Making the right adjustments at the right time help you catch more fish from your kayak. Photo Jeff Little

Making the right adjustments at the right time help you catch more fish from your kayak. Photo Jeff Little

By Jeff Little

My Instagram feed tells the same story I live out each Saturday: shots of fish in the net, arm’s length selfies with vertically held fish, grip n grins and release shots. As vivid and beautiful these memories are to each of us, somehow they aren’t the moments in time that we recall the most. Somehow that split second of a huge airborne bass gets more highlight reel play time in our brains. You know – the one that rattled it’s gills and tossed your jerkbait aside like it was a used tissue. Yep. That one. The one you really wish that you got to hang on your Boca Grip to see exactly how heavy it was, but didn’t.

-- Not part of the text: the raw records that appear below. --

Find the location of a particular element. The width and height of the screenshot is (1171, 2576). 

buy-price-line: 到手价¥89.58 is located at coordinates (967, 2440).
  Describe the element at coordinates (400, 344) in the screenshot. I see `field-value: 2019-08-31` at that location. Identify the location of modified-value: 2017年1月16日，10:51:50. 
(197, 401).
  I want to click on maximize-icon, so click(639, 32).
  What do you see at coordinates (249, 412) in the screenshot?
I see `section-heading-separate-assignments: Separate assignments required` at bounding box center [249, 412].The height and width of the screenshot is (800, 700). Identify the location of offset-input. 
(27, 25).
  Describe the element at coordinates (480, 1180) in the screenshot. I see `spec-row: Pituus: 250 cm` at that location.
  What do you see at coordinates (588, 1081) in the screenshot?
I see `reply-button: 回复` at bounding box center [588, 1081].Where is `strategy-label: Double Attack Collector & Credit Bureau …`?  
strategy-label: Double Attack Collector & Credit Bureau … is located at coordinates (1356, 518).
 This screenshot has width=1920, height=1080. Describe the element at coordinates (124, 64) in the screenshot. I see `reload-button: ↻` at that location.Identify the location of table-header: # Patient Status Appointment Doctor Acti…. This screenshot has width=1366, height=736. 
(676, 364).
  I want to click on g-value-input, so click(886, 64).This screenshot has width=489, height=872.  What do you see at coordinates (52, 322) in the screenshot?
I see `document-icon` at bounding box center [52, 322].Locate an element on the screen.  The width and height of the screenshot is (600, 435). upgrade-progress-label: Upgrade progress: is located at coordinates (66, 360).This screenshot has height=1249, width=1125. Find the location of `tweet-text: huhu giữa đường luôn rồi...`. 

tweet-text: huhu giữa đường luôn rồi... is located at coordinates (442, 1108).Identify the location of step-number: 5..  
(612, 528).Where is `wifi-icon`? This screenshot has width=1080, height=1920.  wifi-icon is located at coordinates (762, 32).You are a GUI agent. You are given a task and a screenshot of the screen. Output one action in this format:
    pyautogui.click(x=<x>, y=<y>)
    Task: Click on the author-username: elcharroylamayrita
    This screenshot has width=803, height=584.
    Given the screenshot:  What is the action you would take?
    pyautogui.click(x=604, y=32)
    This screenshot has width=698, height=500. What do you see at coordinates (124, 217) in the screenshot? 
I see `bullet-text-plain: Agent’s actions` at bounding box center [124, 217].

These memories serve the same purpose as a high school football team watching game film following a pride crushing loss to a bitter rival. Who missed that block? Did the ball carrier miss a hole big enough to drive a bus through? Who’s tackling with their arms instead of their whole body? The only difference is that it’s not a team loss. It’s on your shoulders alone. So think about those "one’s that got away". They can teach you a lot if you can break down your mechanics during the fight.

One of the lessons that has been slow to sink into my skull is drag management. Setting your drag is something that you’ll just have to experiment with to get it where it needs to be for the lure you are using. I’ll set my drag on trolled baits looser than I would a rod that I’m flipping a brush jig with. However you set the drag, consider backing off the drag once you know that you’ve effectively buried the hooks into the fish’s jaw.

Consider loosening the drag once you're sure the hooks are buried. Photo Jeff Little

Consider loosening the drag once you’re sure the hooks are buried. Photo Jeff Little

Treble hooks had been particularly problematic for me. Even with a moderate action rod, fish could twist, head shake or simply swim past me at speed, resulting in the bait popping free. My hookset itself has evolved from the same upward swing I employ with a jig to one that is best described as simply speeding up the retrieve to maximum speed without swinging the rod in order to dig the hooks in.

To be honest, there is a quarter sweep of the rod at the end, but the main force of burying the treble hooks comes from the reel, not the rod’s swing. Once that’s done, I allow the rod to load appropriately and do it’s job. So there’s a burst of reeling speed once you realize there’s a fish, then you back off the speed and feel the fish on a slightly bent rod.

At this point, I am forming an opinion: "Is this a big fish, or something I can horse in, unhook and get back to casting?" If it feels big and it isn’t charging directly at me, I’ll back off the drag some. I needed the drag tight when I was fast reeling to set the hooks. But now, any tightness in the drag will just serve to rip that hole in the fish’s jaw even larger, allowing room for it to back out of the hole on the first head shake. There are exceptions to this approach, but barring heavy cover, I almost always back off the drag a quarter turn for the portion of the fight following the burying of the hooks.

It doesn’t matter if I am using a spinning rod or baitcaster. Backing off the drag helps me land more fish. Now retrieve speed, or lack thereof combined with controlling the angle of your rod make up the rest of the mechanics of your fight. People figure that part out.

You do what you can to keep there from being slack in the line, which can be tough with a hard charging smallmouth that wants to tail walk with open mouth directly into the side of your kayak. You can shove your rod tip down into the water when you see them moving toward the surface to jump. Keep them in the water if you can. But having that drag loosened a little keeps that hole you just poked in their jaw as small as possible. That prevents many examples of spitting the bait following a hard charge.

When you do manage to get the fish into the net, know that your drag adjustment job isn’t over. Before you get back to casting again, you’ll want to make sure that you bring the drag back to tight again. Otherwise you’ll be reeling into a hookset that won’t happen because you left the drag loose. I’ve done it many times, and that leads to more of the kind of highlight reel footage you don’t want to see.